Themes

The heart of the system lives at ~/.local/share/prism/current. This is a symlink that points to your active theme directory in ~/.local/share/prism/themes/.

How it works

Most Prism-managed applications do not have hardcoded colors. Instead, they point their configuration to the current/ symlink. When you run prism-theme:

  1. The symlink at current/ is updated to point to a new theme folder.
  2. A "Refresh Signal" (like SIGUSR2) is sent to active applications (Ghostty, Waybar, etc.).
  3. Applications re-read the files through the symlink and update their interface instantly.

Interacting with themes

You have two primary ways to change your system's look:

  • The Visual Picker: Press $MOD + CTRL + T to open a QuickShell menu showing all available themes with color previews.
  • The CLI Tool: Run prism-theme <theme-name> in your terminal for instant switching.

Theme quirks

Because different applications handle configuration differently, some tools require a small "nudge" to recognize a theme change.

fzf (Terminal Fuzzy Finder)

fzf themes are applied via environment variables defined in your shell configuration.

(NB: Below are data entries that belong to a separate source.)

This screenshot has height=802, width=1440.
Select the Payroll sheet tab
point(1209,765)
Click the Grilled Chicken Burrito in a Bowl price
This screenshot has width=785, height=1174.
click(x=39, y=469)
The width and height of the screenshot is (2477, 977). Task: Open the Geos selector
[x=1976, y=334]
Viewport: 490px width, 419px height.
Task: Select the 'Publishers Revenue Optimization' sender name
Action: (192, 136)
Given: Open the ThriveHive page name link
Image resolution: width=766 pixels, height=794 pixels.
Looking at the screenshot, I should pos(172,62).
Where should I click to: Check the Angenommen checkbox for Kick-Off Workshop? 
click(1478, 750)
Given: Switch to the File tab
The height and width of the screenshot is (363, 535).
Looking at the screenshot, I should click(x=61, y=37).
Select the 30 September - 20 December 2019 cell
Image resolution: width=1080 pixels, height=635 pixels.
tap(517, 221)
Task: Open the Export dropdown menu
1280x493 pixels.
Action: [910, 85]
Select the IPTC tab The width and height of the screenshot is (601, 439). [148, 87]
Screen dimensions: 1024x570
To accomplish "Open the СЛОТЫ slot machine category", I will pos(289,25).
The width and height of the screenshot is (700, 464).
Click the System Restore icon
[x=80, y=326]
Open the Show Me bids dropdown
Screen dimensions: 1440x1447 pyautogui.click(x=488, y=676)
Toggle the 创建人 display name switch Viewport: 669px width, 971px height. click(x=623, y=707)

Because environment variables are "baked in" when a terminal starts, they won't update in real-time when you switch themes.

  • The Fix: Open a new terminal tab, or run:
source ~/.zshrc

yazi (Terminal File Manager)

Yazi uses a symlink for its theme.toml. While the symlink updates instantly, Yazi only reads its theme configuration when the process starts.

  • The Fix: Close Yazi (q) and reopen it to see the new colors.

Legacy GTK Applications

Some older GTK2/3 applications may require the window to be closed and reopened to fully redraw their CSS overrides. Prism attempts to refresh the GTK settings via gsettings, but a restart is the most reliable method.

Creating your own theme

To create a custom theme, add a folder to /etc/prism/overrides/USERNAME/themes/. A standard Prism theme usually contains different files. Look at one of the pre-installed themes at ~/.local/share/prism/themes/ to see which files you need to create. Next Prism versions will have utilities to create themes automatically.